[RECORDED INFORMATION Boundary: Start]

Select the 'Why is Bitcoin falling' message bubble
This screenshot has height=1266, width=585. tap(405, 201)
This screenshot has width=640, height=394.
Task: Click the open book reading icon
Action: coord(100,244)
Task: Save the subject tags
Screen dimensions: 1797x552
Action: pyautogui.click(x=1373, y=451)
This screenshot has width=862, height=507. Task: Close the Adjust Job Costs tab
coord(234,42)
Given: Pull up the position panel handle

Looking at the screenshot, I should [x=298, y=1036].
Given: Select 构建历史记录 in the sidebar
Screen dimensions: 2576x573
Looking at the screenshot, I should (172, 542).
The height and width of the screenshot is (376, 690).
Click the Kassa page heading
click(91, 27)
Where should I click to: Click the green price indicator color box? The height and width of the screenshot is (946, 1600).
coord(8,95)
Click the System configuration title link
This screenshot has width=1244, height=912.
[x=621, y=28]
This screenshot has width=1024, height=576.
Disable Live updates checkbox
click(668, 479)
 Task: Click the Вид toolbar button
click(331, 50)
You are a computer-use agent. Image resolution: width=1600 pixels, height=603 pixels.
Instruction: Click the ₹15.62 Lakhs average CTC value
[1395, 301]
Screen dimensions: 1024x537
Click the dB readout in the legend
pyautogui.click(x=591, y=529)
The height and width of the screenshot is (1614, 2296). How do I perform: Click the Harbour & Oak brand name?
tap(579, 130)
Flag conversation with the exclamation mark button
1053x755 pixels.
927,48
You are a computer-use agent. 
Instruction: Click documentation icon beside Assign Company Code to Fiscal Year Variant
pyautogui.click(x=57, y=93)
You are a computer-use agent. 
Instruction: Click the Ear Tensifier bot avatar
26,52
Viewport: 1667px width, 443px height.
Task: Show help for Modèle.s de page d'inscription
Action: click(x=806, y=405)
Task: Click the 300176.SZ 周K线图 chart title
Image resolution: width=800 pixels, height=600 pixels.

[RECORDED INFORMATION Boundary: End]

Show all lines above holding "resolution".

You are a computer-use agent. Image resolution: width=1600 pixels, height=603 pixels.
Image resolution: width=800 pixels, height=600 pixels.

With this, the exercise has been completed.